#### GOAL OF THE EXERCISE
Pick up the Kizuna Foundation policy on indirect costs below and keep writing it from where it stops.

#### DOCUMENT EXCERPT
- - - - -
Scope. Applies to all grants, contracts, subawards, and payments (“Awards”) issued by Kizuna Foundation to any recipient organization, including universities (e.g., University of Florida), hospitals, non-profits, and companies.

Definitions.

  • Indirect Costs / Overhead / Facilities & Administrative (F&A) include, without limitation: university or departmental overhead; facilities, administrative, processing, compliance, sponsored programs, or post-award fees; general office administration; utilities; building depreciation; network/IT infrastructure; administrative personnel not working exclusively on the Award; and any percentage-based fee (F&A/IDC) applied to a cost base (MTDC, TDC, or otherwise).

  • Direct Costs are costs that are specifically and solely attributable to the Award’s approved scope of work and can be documented to the project with reasonable accuracy.

Policy.

  1. No IDC Allowed. Kizuna Foundation will not pay indirect, overhead, administrative, processing, or other G&A fees. The IDC rate is capped at 0% on any cost base.
- - - - -
#### SUPPLIED INFORMATION
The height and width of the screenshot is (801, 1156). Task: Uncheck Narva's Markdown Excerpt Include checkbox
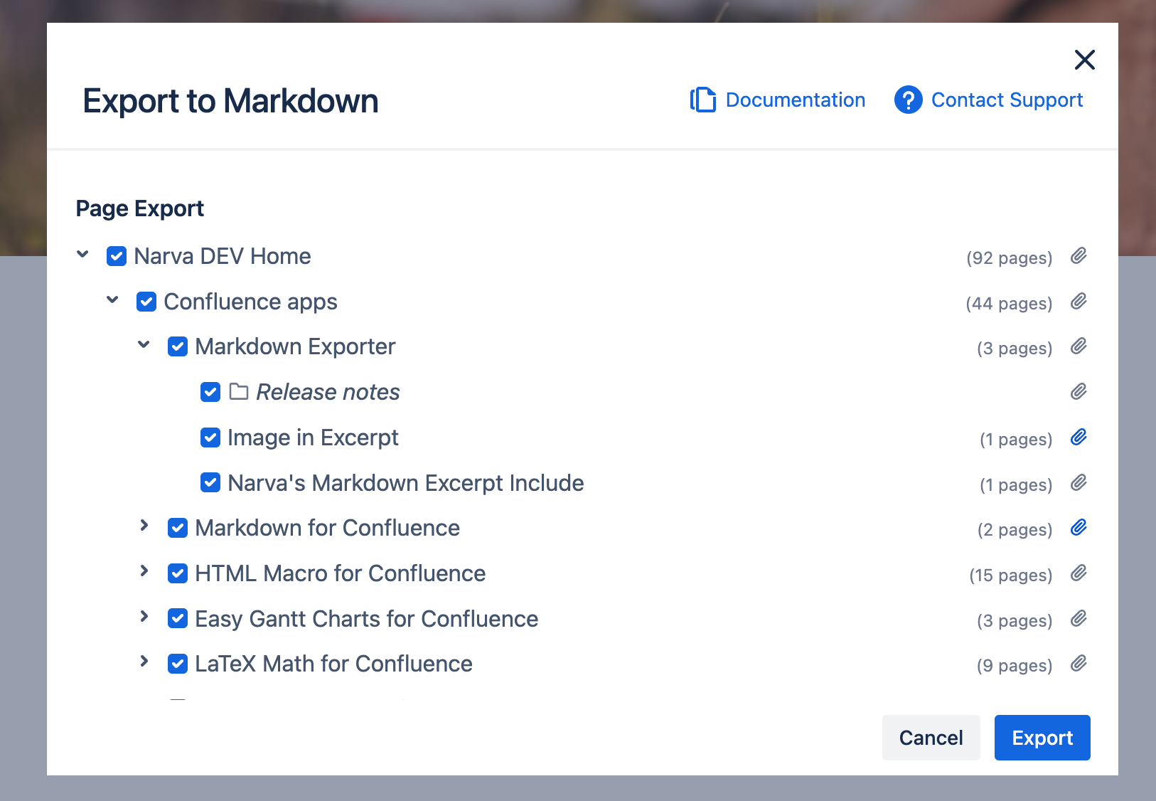click(210, 483)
- - - - -
#### ANSWER TO THIS TASK
  2. No Relabeling. Indirects may not be reclassified as “administrative supplements,” “compliance fees,” “institutional support,” “facility use,” “proposal processing,” “grant management,” “export control,” “IT/security,” “hazardous waste,” or similar. Any such charges will be removed.

  3. Gifts vs. Grants. This policy applies whether the Award is issued as a grant, contract, subaward, clinical study agreement, service agreement, or gift. (Institutions may not convert IDC into gift assessment fees or similar charges.)

  4. Subrecipients/Consultants. This policy flows down: subawards and consultants under the Award may not charge IDC to Kizuna funds.

  5. Budget Format. Recipients must provide a line-item budget that clearly distinguishes Direct Costs from any institutional fees.

  6. Acceptance. Receipt or use of funds constitutes acceptance of this policy and supersedes recipient institutional IDC policies for this Award.

Allowable Direct Costs (examples).

  • Personnel directly performing the project: PI/Co-I effort, research staff, students; associated fringe benefits at auditable, institution-standard rates.

  • Project-specific supplies and reagents, animals and per-diems, disposables, cell lines, sequencing/library prep, and core facility recharge rates at published, non-discriminatory user fees.

  • Project-specific equipment (≥ useful life 1+ year) when justified; maintenance if uniquely required for the project.

  • Participant/subject costs and stipends; clinical visit costs billed at standard rates.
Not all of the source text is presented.